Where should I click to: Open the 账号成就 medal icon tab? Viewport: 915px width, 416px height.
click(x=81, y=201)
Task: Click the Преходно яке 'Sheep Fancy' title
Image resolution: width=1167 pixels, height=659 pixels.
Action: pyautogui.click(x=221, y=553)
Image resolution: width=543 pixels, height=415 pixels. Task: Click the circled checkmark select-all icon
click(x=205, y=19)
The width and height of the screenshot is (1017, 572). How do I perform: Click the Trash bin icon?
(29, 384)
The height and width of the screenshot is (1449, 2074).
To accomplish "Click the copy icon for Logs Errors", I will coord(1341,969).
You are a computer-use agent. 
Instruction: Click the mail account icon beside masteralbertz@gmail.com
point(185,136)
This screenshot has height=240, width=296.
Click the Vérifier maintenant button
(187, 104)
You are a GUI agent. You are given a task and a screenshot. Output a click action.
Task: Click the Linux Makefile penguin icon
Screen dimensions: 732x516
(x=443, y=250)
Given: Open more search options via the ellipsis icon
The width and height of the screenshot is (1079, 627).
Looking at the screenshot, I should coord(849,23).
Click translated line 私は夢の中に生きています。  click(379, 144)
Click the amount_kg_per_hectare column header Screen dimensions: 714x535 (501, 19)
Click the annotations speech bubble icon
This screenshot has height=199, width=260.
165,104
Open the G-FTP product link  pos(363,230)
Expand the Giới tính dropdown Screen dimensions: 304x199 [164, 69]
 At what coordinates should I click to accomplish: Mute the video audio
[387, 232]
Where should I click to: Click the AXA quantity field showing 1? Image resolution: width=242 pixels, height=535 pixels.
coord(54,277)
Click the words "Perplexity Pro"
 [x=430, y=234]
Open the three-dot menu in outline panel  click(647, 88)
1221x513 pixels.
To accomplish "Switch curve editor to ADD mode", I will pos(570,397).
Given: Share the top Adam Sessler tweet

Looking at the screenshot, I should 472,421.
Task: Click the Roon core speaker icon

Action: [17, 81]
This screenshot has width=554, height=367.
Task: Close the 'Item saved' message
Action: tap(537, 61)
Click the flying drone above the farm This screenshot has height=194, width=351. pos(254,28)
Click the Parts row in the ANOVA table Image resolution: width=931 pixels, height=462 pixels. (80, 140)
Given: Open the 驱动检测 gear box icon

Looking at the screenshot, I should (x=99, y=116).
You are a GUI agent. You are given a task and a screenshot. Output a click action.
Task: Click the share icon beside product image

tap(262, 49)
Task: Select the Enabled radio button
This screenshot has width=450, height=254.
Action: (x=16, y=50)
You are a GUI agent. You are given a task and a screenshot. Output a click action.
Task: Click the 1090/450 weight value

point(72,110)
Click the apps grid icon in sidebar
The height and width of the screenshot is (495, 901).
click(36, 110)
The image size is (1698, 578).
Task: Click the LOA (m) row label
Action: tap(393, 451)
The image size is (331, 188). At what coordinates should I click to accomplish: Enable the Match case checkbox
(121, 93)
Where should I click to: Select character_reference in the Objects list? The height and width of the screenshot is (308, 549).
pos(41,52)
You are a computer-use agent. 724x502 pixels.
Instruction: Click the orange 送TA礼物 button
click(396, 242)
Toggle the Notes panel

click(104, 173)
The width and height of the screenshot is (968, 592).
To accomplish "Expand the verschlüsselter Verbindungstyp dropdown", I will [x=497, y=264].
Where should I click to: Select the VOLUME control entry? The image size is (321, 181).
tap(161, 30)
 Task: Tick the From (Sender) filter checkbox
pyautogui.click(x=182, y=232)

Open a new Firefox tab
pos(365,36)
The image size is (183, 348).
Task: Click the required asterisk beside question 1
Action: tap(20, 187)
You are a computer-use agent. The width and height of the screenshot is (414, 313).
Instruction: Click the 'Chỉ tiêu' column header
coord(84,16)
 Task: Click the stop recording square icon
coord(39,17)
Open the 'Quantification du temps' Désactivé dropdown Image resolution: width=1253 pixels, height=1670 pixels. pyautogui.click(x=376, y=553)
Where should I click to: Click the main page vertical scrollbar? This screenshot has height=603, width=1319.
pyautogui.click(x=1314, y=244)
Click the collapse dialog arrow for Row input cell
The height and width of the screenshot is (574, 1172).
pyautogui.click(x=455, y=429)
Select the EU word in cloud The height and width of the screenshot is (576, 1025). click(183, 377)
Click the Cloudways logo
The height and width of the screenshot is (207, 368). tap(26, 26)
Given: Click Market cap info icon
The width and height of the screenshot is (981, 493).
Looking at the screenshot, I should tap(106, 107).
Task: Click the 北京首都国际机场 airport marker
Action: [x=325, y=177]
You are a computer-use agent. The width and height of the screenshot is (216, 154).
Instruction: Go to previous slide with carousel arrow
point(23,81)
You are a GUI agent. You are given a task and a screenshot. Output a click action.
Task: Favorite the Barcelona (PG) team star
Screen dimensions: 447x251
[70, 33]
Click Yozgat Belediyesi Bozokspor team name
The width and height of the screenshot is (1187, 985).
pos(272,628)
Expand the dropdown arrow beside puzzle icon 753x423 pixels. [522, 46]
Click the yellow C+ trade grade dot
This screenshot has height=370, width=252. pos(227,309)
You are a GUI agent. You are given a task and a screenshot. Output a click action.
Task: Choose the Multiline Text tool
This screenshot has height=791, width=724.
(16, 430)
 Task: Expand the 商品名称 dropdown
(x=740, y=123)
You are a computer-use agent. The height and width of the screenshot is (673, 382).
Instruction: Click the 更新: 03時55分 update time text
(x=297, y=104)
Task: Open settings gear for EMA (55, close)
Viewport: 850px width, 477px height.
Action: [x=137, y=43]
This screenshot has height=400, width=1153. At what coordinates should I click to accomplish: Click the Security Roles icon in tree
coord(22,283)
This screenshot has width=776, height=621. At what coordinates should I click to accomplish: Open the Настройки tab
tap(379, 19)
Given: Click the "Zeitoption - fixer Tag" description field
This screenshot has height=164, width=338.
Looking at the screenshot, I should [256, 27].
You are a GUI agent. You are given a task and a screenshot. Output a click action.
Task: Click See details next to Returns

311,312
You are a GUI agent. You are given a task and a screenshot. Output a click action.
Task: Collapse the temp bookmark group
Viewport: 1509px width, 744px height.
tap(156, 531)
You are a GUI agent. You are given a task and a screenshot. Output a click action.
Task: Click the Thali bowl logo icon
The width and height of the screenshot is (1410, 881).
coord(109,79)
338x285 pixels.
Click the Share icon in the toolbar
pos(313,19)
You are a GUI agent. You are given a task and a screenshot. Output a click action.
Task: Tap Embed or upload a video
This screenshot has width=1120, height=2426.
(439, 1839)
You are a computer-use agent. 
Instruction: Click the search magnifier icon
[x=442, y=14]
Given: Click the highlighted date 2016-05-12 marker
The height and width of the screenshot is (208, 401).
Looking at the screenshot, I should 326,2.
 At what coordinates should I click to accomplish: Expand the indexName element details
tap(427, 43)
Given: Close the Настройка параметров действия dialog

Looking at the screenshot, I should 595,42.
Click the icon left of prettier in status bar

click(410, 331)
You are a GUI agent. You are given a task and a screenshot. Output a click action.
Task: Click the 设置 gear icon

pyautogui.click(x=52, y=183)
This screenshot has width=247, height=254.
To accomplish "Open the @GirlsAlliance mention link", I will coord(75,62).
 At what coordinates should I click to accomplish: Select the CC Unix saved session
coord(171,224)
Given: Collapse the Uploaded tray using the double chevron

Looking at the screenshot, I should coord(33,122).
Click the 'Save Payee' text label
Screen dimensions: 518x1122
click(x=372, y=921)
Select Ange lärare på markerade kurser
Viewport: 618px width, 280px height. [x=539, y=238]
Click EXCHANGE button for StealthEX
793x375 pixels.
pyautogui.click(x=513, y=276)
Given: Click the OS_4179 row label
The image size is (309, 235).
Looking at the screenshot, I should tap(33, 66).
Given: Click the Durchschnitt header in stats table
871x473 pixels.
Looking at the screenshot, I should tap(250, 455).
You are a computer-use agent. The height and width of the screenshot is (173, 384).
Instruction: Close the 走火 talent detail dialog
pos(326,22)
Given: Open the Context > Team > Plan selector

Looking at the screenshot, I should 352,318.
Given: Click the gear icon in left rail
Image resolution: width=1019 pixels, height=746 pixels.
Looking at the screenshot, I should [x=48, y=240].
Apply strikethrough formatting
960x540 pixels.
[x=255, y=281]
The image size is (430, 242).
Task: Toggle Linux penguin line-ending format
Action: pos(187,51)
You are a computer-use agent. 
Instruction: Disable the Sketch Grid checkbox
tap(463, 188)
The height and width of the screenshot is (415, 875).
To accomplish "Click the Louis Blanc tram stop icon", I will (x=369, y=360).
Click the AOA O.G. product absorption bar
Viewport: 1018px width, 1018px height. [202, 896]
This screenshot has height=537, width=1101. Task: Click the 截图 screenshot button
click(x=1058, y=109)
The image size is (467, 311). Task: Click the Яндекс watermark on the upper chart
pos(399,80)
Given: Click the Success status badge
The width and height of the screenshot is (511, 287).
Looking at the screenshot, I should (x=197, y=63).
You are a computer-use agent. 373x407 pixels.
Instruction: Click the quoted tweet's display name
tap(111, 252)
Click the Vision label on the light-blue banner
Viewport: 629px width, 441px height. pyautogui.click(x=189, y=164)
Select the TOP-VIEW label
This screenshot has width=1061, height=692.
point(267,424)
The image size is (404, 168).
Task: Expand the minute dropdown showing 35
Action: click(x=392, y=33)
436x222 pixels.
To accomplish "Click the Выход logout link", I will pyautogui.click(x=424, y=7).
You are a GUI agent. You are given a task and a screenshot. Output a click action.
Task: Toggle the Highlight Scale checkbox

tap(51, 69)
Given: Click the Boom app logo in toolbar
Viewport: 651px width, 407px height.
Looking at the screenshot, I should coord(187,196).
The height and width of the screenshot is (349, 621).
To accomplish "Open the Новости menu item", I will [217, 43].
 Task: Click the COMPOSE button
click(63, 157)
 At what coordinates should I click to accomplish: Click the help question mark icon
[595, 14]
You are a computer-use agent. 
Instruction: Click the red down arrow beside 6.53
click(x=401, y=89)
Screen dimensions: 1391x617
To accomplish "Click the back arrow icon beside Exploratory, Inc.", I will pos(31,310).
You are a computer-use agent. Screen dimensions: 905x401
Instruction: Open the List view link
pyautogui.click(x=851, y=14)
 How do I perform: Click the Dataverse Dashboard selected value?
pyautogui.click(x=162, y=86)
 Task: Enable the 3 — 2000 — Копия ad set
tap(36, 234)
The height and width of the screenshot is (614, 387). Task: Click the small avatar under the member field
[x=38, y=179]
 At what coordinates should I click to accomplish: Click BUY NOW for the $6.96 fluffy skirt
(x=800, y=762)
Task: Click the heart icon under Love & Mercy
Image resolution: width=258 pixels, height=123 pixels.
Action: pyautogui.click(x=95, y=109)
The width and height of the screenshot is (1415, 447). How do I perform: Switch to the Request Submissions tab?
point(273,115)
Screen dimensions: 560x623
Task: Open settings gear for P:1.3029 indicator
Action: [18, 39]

== What needs to be done ==
From the listing above, copy every line that includes the word "menu".

== Solution to this exercise ==
Open the three-dot menu in outline panel  click(647, 88)
To accomplish "Open the Новости menu item", I will [217, 43].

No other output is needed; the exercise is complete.